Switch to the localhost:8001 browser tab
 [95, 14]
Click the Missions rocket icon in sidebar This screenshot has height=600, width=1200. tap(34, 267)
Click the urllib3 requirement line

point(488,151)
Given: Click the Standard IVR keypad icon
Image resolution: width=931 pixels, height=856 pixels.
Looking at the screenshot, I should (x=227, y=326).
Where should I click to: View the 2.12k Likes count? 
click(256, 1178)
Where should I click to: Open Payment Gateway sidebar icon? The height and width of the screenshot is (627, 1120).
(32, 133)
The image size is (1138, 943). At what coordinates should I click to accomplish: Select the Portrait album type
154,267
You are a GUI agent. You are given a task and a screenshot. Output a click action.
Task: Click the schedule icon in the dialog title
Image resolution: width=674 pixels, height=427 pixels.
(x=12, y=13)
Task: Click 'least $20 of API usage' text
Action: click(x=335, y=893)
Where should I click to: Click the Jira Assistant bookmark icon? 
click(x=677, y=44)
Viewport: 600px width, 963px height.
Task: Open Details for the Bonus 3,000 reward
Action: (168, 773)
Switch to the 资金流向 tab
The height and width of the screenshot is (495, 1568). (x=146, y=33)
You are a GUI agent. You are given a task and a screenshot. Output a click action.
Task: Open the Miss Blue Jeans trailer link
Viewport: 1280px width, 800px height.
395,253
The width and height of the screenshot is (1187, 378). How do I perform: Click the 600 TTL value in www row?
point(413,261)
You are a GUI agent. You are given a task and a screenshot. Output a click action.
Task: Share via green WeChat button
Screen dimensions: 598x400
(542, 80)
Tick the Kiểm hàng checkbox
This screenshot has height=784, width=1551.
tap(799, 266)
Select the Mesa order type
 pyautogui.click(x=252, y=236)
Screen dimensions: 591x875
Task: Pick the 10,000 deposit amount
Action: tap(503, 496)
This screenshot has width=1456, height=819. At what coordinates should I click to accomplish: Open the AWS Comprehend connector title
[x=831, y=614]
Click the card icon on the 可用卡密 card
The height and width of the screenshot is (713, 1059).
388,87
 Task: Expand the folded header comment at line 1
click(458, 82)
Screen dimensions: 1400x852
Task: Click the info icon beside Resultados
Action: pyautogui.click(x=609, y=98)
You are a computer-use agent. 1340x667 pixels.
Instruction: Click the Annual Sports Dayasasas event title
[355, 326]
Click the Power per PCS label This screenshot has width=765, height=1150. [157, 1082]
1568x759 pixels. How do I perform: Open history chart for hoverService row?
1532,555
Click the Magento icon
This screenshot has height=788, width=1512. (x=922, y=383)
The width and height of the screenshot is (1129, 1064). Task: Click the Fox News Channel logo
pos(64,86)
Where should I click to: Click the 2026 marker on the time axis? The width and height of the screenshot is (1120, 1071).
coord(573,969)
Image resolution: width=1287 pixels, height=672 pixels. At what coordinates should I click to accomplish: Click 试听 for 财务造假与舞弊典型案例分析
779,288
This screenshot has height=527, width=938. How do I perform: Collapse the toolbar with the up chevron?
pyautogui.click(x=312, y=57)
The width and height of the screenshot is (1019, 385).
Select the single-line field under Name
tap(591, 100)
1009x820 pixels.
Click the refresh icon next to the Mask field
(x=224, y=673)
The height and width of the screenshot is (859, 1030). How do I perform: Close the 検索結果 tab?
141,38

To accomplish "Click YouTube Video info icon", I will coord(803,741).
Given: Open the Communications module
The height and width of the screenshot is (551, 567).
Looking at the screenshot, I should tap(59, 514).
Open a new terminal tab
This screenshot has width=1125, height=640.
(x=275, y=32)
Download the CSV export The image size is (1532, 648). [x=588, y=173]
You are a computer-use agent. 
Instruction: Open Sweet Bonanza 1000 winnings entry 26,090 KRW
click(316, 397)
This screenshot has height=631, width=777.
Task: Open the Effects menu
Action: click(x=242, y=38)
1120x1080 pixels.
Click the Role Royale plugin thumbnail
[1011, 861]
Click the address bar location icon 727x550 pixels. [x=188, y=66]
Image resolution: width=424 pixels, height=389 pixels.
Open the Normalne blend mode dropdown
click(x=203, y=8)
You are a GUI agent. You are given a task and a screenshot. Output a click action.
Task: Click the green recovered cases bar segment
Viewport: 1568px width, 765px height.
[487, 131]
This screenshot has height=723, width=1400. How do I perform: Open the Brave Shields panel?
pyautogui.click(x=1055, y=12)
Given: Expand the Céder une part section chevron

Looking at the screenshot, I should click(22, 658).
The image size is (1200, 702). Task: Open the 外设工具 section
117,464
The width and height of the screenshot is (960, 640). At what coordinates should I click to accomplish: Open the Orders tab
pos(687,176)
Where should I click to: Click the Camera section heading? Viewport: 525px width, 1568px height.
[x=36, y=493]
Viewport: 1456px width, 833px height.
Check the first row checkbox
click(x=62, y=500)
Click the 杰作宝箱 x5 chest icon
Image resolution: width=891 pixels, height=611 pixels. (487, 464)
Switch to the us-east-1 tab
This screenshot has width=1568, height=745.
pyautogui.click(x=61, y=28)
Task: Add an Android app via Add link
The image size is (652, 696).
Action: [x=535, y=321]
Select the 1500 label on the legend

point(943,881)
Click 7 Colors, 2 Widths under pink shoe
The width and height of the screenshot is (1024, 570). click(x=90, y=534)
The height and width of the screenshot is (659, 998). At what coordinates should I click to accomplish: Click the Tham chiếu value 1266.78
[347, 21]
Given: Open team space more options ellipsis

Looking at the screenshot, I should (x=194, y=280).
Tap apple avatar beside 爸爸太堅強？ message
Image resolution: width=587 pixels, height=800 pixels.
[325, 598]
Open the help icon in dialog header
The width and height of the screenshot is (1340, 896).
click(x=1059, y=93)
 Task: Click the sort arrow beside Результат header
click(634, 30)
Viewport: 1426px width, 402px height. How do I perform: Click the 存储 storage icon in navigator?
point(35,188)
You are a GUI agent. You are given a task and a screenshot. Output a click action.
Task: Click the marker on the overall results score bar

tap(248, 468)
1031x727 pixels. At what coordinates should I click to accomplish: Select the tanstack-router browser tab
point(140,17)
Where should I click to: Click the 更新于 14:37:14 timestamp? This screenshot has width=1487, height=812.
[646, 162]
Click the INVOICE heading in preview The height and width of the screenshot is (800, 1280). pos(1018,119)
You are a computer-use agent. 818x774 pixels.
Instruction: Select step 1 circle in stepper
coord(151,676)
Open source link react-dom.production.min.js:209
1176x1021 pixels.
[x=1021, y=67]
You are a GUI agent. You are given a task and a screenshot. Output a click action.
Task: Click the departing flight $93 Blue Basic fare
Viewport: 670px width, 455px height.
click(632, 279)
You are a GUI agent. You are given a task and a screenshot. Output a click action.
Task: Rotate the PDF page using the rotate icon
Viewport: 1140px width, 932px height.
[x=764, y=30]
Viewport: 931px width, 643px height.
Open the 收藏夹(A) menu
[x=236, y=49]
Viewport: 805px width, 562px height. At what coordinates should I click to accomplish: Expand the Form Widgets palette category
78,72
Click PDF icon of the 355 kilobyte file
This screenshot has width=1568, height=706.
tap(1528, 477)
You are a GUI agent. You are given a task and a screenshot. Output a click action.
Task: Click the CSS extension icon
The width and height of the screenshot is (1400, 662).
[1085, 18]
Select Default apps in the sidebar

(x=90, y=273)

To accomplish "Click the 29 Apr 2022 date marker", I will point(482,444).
+===+
Please find how many lines of the entries above include the string "will", giving the number and nothing else.

2